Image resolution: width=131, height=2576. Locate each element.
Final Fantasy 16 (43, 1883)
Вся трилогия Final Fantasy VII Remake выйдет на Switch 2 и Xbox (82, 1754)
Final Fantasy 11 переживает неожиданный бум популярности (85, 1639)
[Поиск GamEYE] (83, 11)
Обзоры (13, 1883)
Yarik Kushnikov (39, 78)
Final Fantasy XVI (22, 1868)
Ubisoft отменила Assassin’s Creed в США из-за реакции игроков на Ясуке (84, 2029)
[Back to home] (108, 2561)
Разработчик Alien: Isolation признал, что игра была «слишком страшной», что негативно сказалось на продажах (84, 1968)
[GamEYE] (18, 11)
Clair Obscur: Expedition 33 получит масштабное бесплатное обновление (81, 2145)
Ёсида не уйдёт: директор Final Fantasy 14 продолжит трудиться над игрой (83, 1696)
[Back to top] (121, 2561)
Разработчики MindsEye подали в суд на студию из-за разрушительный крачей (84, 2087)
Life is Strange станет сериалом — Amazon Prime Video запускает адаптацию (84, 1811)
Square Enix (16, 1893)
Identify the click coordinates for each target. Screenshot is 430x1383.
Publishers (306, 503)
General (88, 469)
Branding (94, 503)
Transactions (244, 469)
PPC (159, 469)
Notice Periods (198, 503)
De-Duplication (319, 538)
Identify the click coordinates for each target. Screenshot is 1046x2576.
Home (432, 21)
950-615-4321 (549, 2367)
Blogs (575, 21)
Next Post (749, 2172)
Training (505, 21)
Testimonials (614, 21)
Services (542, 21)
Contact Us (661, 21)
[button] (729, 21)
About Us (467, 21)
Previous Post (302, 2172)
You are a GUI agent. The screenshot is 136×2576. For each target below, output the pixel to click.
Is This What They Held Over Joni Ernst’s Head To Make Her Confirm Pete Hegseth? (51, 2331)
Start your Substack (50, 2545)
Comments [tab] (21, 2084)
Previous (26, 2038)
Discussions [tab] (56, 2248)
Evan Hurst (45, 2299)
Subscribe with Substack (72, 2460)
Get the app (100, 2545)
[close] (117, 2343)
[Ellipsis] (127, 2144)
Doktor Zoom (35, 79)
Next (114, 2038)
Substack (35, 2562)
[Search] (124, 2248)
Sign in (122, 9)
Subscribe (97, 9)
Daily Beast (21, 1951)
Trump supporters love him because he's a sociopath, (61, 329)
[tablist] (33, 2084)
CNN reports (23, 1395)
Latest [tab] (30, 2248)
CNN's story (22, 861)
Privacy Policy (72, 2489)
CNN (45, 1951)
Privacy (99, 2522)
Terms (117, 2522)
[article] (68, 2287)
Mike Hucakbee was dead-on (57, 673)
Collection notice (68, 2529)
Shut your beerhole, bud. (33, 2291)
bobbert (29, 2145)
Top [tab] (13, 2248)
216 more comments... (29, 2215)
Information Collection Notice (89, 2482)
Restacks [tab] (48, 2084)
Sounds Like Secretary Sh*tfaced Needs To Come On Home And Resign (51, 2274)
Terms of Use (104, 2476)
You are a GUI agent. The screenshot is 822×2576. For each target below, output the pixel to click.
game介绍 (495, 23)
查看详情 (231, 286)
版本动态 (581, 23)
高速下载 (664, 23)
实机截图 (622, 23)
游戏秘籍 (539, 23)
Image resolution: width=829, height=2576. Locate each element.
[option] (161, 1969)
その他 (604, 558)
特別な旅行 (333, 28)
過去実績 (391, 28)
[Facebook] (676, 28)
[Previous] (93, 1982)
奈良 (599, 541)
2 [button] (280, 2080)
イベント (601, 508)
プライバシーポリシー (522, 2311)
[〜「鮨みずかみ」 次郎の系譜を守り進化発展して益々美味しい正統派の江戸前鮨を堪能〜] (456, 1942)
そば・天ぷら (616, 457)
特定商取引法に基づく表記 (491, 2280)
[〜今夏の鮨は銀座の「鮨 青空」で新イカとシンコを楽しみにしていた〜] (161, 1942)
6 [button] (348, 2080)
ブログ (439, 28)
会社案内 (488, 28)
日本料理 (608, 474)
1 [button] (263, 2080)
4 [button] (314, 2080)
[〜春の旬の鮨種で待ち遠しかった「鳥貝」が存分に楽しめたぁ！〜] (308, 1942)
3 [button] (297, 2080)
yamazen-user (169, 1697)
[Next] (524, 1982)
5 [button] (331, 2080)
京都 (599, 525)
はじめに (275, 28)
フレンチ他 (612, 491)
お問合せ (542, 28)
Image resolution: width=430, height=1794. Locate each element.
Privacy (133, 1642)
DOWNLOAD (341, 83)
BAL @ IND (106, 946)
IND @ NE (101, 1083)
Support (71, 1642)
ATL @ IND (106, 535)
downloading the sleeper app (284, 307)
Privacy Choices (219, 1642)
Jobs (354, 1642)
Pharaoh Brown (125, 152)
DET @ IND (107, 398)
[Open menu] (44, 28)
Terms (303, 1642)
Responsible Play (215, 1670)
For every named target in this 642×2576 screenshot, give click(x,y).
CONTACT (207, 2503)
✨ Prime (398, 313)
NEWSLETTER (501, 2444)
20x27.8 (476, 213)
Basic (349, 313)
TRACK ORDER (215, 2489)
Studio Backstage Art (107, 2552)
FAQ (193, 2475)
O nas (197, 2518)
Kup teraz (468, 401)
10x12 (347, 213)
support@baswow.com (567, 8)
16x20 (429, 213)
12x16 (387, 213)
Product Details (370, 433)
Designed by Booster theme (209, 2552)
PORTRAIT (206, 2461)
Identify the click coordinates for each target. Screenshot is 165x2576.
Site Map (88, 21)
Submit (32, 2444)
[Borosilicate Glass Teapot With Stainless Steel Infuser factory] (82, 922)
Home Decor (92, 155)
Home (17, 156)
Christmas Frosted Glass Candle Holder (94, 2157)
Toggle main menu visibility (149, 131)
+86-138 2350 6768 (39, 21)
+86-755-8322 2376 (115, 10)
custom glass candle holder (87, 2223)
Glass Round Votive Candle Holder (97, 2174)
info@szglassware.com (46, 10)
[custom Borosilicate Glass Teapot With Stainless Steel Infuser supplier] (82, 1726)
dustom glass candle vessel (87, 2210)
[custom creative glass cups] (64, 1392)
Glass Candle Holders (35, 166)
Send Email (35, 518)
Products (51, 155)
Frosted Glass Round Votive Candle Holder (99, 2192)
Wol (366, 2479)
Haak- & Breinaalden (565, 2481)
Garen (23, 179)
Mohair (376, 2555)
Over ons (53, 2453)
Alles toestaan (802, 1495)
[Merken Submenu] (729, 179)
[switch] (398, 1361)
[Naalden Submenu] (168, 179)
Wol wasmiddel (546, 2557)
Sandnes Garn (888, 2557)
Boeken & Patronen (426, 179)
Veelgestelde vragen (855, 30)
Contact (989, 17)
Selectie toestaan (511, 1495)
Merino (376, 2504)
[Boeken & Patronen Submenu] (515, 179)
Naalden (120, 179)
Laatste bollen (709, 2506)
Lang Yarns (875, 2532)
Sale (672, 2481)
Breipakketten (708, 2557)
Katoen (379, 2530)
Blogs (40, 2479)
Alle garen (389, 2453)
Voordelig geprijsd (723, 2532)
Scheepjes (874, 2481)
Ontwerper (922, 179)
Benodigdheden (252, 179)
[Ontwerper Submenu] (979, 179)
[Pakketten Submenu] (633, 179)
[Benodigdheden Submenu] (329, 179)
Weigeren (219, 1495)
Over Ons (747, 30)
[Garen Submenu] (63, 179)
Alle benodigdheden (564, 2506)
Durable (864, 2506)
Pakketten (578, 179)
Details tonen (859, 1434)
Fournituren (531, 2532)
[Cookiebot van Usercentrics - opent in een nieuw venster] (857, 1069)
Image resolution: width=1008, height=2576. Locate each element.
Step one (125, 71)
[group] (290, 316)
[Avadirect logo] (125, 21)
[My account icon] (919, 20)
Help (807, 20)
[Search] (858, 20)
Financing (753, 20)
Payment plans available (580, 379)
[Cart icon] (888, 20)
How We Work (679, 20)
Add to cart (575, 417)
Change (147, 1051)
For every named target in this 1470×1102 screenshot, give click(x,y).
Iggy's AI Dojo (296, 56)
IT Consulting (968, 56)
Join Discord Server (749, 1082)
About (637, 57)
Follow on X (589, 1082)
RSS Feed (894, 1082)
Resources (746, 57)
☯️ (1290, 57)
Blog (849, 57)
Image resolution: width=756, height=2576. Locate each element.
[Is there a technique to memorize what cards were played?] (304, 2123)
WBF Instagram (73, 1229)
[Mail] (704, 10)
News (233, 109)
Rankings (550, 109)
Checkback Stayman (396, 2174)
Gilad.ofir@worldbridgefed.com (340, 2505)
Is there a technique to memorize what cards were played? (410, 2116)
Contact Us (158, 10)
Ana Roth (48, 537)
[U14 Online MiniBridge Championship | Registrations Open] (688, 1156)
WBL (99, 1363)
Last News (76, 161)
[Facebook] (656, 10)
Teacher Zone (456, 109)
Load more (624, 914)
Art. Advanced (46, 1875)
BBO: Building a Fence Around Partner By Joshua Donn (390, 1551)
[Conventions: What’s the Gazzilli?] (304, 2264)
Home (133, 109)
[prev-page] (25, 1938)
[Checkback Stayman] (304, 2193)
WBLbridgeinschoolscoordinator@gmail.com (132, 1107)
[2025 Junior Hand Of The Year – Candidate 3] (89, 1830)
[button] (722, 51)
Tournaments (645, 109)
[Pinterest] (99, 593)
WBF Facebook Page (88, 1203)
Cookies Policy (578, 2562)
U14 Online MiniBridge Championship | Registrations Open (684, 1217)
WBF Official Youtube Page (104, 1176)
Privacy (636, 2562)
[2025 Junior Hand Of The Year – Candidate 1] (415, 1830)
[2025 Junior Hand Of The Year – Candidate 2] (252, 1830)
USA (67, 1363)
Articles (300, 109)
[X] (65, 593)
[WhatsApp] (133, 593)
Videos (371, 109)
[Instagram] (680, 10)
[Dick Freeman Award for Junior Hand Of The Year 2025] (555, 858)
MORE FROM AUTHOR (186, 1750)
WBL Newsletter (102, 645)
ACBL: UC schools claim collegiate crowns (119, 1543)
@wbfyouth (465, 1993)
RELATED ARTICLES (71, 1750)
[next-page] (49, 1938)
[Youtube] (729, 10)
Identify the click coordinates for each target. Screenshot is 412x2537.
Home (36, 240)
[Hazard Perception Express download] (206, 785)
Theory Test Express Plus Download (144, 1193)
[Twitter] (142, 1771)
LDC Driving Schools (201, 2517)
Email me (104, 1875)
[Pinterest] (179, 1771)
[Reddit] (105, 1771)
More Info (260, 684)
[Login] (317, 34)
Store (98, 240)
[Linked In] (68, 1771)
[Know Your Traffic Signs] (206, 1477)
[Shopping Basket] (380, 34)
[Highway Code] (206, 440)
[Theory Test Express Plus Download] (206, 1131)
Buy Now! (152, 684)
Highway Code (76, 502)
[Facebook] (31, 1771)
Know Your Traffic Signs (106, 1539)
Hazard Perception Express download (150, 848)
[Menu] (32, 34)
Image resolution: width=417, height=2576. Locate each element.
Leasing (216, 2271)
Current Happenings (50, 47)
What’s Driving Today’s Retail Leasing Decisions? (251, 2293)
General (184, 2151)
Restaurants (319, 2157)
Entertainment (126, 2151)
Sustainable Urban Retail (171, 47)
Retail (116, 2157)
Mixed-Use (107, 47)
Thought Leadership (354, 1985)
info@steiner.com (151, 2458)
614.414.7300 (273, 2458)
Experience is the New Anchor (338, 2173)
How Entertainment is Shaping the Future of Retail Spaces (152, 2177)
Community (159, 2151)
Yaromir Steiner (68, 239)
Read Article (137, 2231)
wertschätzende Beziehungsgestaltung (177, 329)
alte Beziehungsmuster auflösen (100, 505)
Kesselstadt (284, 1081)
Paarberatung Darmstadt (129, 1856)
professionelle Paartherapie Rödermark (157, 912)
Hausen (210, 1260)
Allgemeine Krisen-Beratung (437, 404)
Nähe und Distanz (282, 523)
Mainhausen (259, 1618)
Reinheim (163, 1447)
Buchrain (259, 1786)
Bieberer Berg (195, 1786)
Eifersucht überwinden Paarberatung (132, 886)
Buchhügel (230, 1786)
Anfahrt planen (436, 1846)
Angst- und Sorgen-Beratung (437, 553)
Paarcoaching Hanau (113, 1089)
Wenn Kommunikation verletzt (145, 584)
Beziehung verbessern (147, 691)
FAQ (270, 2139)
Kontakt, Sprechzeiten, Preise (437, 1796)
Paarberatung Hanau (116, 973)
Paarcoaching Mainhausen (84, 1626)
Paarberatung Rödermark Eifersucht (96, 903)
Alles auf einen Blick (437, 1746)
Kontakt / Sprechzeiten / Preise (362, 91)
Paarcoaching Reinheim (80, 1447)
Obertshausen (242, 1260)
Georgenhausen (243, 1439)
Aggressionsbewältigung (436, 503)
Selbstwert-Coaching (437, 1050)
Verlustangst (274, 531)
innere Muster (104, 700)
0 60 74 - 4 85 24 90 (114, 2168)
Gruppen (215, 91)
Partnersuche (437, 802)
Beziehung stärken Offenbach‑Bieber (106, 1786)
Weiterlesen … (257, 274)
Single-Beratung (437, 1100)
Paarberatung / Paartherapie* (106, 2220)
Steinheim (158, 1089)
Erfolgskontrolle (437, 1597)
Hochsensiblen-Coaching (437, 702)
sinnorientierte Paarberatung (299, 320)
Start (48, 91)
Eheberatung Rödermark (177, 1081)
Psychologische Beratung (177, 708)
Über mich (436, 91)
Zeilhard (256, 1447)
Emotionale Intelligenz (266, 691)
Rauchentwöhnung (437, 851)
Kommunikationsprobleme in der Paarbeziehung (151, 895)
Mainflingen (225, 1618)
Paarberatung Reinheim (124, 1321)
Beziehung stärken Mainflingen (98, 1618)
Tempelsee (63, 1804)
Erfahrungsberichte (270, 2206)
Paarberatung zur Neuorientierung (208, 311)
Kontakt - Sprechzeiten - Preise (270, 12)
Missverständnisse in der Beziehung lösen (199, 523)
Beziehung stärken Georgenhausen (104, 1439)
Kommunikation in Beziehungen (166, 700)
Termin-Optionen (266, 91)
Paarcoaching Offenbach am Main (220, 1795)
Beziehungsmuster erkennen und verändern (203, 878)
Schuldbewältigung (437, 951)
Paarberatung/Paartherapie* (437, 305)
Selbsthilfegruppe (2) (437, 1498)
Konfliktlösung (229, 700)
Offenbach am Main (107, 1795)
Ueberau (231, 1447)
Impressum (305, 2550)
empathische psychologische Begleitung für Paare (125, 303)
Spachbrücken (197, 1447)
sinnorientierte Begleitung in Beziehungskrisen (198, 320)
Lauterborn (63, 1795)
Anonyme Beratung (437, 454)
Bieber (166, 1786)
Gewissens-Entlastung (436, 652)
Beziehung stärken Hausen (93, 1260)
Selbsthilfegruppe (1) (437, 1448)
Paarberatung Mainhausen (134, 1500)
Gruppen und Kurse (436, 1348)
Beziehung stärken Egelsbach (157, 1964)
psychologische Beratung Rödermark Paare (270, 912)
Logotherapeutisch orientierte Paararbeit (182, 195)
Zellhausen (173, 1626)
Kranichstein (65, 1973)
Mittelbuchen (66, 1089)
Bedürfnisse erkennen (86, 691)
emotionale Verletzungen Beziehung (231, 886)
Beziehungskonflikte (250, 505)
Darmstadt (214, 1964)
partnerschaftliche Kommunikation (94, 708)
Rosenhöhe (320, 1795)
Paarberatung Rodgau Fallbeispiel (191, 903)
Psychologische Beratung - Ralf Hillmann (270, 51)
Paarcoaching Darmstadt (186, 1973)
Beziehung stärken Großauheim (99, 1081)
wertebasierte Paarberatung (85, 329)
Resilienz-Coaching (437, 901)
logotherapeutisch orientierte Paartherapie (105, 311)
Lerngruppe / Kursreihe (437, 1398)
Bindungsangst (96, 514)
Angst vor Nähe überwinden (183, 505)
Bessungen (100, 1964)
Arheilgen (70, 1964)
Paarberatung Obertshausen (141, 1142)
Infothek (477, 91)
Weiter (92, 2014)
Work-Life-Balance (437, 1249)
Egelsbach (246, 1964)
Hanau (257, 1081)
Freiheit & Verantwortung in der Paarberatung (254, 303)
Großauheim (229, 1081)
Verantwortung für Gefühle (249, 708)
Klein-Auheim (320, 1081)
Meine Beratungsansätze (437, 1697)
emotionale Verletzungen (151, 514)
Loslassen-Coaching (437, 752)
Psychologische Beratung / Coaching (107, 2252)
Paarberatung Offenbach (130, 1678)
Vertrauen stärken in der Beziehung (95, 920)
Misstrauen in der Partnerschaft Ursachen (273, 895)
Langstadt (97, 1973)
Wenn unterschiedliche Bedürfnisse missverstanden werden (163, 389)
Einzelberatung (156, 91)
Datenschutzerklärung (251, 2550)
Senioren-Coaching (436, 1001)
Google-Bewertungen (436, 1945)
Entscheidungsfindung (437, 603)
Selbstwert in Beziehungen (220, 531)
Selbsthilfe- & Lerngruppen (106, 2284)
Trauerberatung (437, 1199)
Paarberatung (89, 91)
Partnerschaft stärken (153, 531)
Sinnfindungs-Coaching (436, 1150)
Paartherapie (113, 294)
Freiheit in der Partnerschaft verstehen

_What the task asks_
Reproduce precisely, and with no line left out, each line from the top of the entries through the line that carries "Latest [tab] (30, 2248)".

_Exercise solution_
Image resolution: width=131, height=2576. Locate each element.
Final Fantasy 16 (43, 1883)
Вся трилогия Final Fantasy VII Remake выйдет на Switch 2 и Xbox (82, 1754)
Final Fantasy 11 переживает неожиданный бум популярности (85, 1639)
[Поиск GamEYE] (83, 11)
Обзоры (13, 1883)
Yarik Kushnikov (39, 78)
Final Fantasy XVI (22, 1868)
Ubisoft отменила Assassin’s Creed в США из-за реакции игроков на Ясуке (84, 2029)
[Back to home] (108, 2561)
Разработчик Alien: Isolation признал, что игра была «слишком страшной», что негативно сказалось на продажах (84, 1968)
[GamEYE] (18, 11)
Clair Obscur: Expedition 33 получит масштабное бесплатное обновление (81, 2145)
Ёсида не уйдёт: директор Final Fantasy 14 продолжит трудиться над игрой (83, 1696)
[Back to top] (121, 2561)
Разработчики MindsEye подали в суд на студию из-за разрушительный крачей (84, 2087)
Life is Strange станет сериалом — Amazon Prime Video запускает адаптацию (84, 1811)
Square Enix (16, 1893)
Identify the click coordinates for each target. Screenshot is 430x1383.
Publishers (306, 503)
General (88, 469)
Branding (94, 503)
Transactions (244, 469)
PPC (159, 469)
Notice Periods (198, 503)
De-Duplication (319, 538)
Identify the click coordinates for each target. Screenshot is 1046x2576.
Home (432, 21)
950-615-4321 (549, 2367)
Blogs (575, 21)
Next Post (749, 2172)
Training (505, 21)
Testimonials (614, 21)
Services (542, 21)
Contact Us (661, 21)
[button] (729, 21)
About Us (467, 21)
Previous Post (302, 2172)
You are a GUI agent. The screenshot is 136×2576. For each target below, output the pixel to click.
Is This What They Held Over Joni Ernst’s Head To Make Her Confirm Pete Hegseth? (51, 2331)
Start your Substack (50, 2545)
Comments [tab] (21, 2084)
Previous (26, 2038)
Discussions [tab] (56, 2248)
Evan Hurst (45, 2299)
Subscribe with Substack (72, 2460)
Get the app (100, 2545)
[close] (117, 2343)
[Ellipsis] (127, 2144)
Doktor Zoom (35, 79)
Next (114, 2038)
Substack (35, 2562)
[Search] (124, 2248)
Sign in (122, 9)
Subscribe (97, 9)
Daily Beast (21, 1951)
Trump supporters love him because he's a sociopath, (61, 329)
[tablist] (33, 2084)
CNN reports (23, 1395)
Latest [tab] (30, 2248)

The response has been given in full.